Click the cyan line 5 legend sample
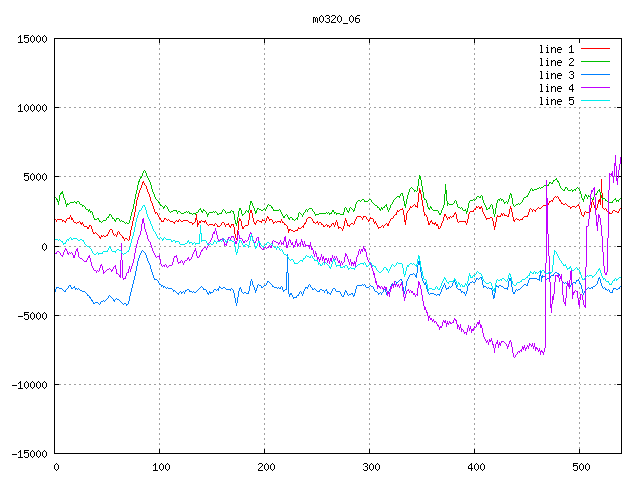The image size is (640, 480). 595,101
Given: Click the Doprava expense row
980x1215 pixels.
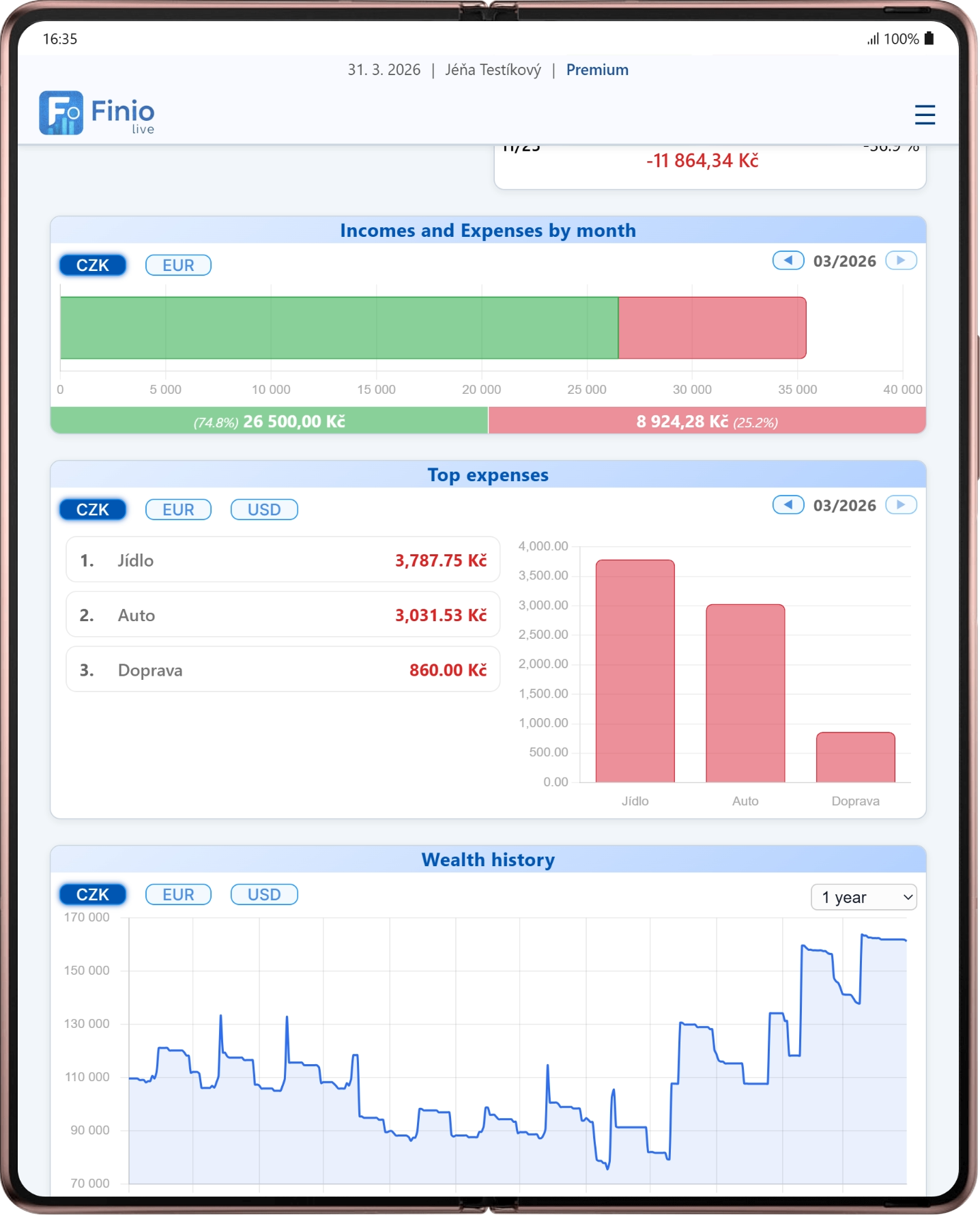Looking at the screenshot, I should (283, 670).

-------

## [Directions for this task]
Everything from the line containing "Given: Click the Doprava expense row" through the last line of the listing above must be output exactly, except the pictures.

## [Result below]
Given: Click the Doprava expense row
980x1215 pixels.
Looking at the screenshot, I should (283, 670).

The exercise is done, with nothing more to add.